Byron Connolly | July 28, 2015
IT heads from GE Australia, ING Direct, RACQ, and the Museum of Applied Arts & Sciences discuss their drivers for digital transformation

ING Direct COO, Simon Andrews: New blueprinting methodology involves robots working on code
ING Direct COO Simon Andrews

The world has gone digital -- 7 billion people are now using around 30 billion connected devices. This has meant that businesses of all sizes need to create compelling digital strategies that improve interactions with customers.

Digital bank, ING Direct is doing just that, rolling out a single platform -- using modular design principles -- to service customers across multiple channels such as the Internet, mobile, and its contact centre. This follows the transfer last year of ING's innovative 'Bank in a Box' cloud-based test and development environment to its primary data centre.

Simon Andrews, chief operating officer at ING Direct told attendees at this month's CIO Summit in Sydney that the local operation has brought across a digital channels platform created by ING Direct in Spain.

"They [ING Spain] hosted core capabilities around analytics, content management, campaign management, and personal financial management," said Andrews.

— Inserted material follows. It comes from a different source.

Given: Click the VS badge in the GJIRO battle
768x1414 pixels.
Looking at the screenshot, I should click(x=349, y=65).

"We have taken that across, basically cut it up into modules, and in the process of delivering it [to the business] now. The business will define what services they are and how it looks and feels but we have to get very responsive ... we need to be able to consume other services from third-parties or within the ING Group globally," he said.

But it's not just about providing modular applications that can be shared with third parties. Making sure app integration is complete right down to the middleware layer is vital, he said.

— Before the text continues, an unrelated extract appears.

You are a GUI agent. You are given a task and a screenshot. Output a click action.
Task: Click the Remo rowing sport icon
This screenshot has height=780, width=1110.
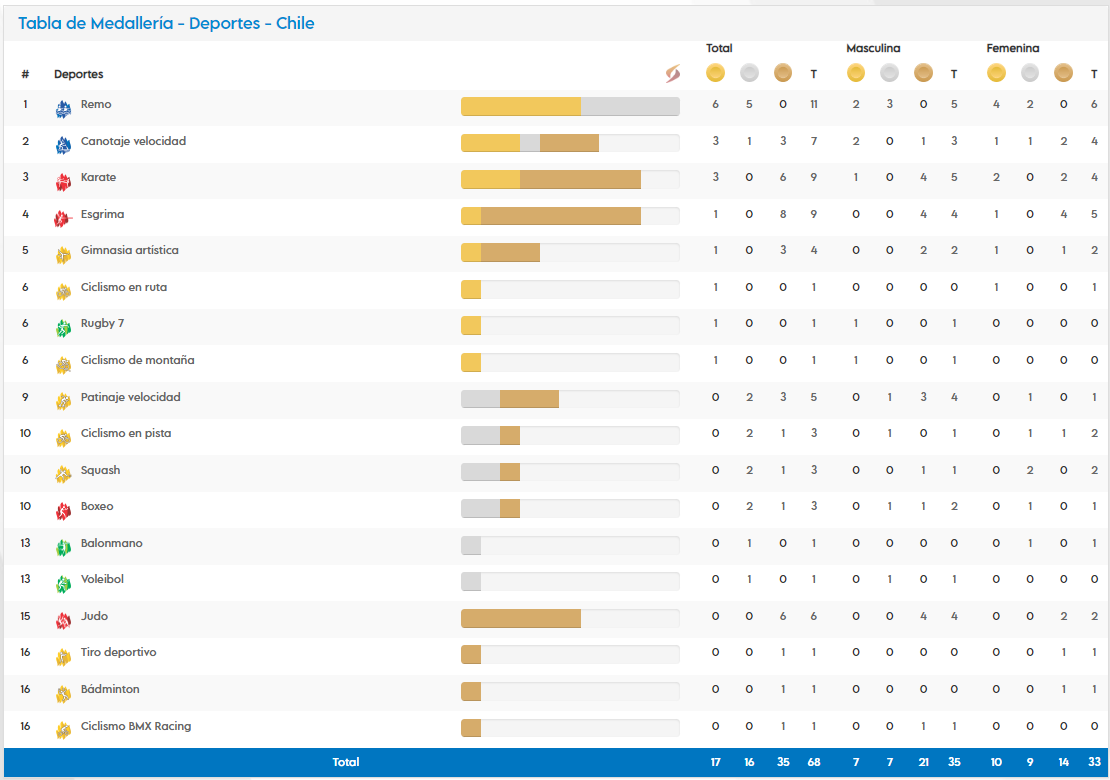(63, 109)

"We have introduced a new methodology for the build called 'blueprinting', which and basically it runs top down rather than bottom up and involves robots working on some of the code. They [robots] start with a template at the front end and go down," he said.

"We haven't delivered this yet but it's what we think is going to be very important because the whole thing will be a complete integration -- not just the modular components of the Web or mobile but common, shared components that you can assemble from the middleware [layer] up."

Meanwhile, the Museum of Applied Arts and Sciences has been through a few years of naval gazing with a restructure and staff cuts meaning that the organisations has had to get on the front foot to deploy new digital tools.

Dan Collins, CTO and head of digital media, at MAAS, told attendees that the last 18 months has been rocky. A new management team initiated a redundancy program to cut costs and MAAS lost a third of its staff roster.

"This was a challenge for us but it gave us space in a sense to look at the digital tools we were using, to make some calls on shutting down some legacy systems and perhaps not playing in as many digital social platforms that we had," said Collins.